IK involves chronic and nonulcerative inflammation of the corneal stroma with variable neovascularization, usually without epithelial or endothelial involvement.21 The pathogenesis typically involves an immune-mediated response to foreign antigens, which are usually bacterial, viral, or parasitic.21 At one institution in the United States, the most common identified causes of IK were herpes simplex virus and syphilis.22 However, the vast majority of bilateral cases were either idiopathic or secondary to syphilis.22 Other etiologies include Lyme disease, tuberculosis, Epstein-Barr virus, and acanthamoeba.21 The results of laboratory tests for our patient were non-confirmatory. Although it is a possibility that our patient had IK related to herpetic infection, the bilateral nature of his disease as well as no prior herpetic history makes this less likely.
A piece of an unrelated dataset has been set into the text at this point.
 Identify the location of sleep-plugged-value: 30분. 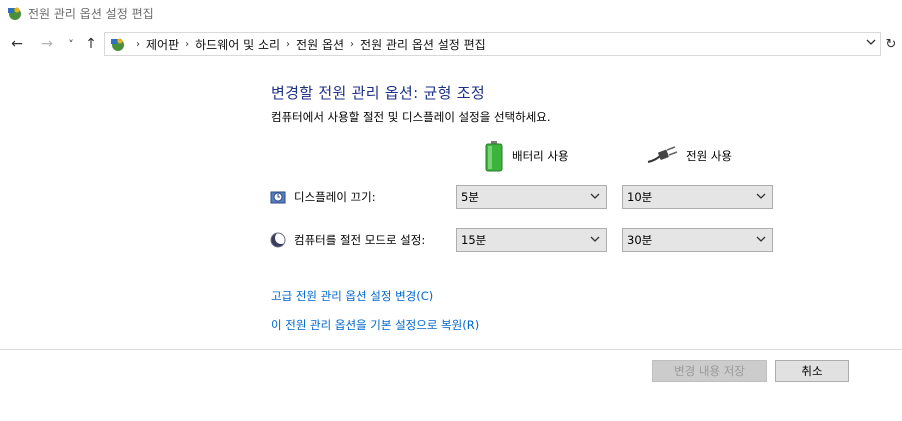
(640, 240).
The management of IK typically involves topical inflammatory therapy and treatment of the underlying etiology, when identified.23 ln our case, the patient was able to achieve functional vision with rigid gas permeable contact lenses. In conclusion, we present a rare case of bilateral IK after the onset of COVID-19 resulting in corneal scarring and decreased vision. We hope that this case highlights the importance of ocular evaluation in patients with COVID-19, as early management of this complication may reduce ocular morbidity.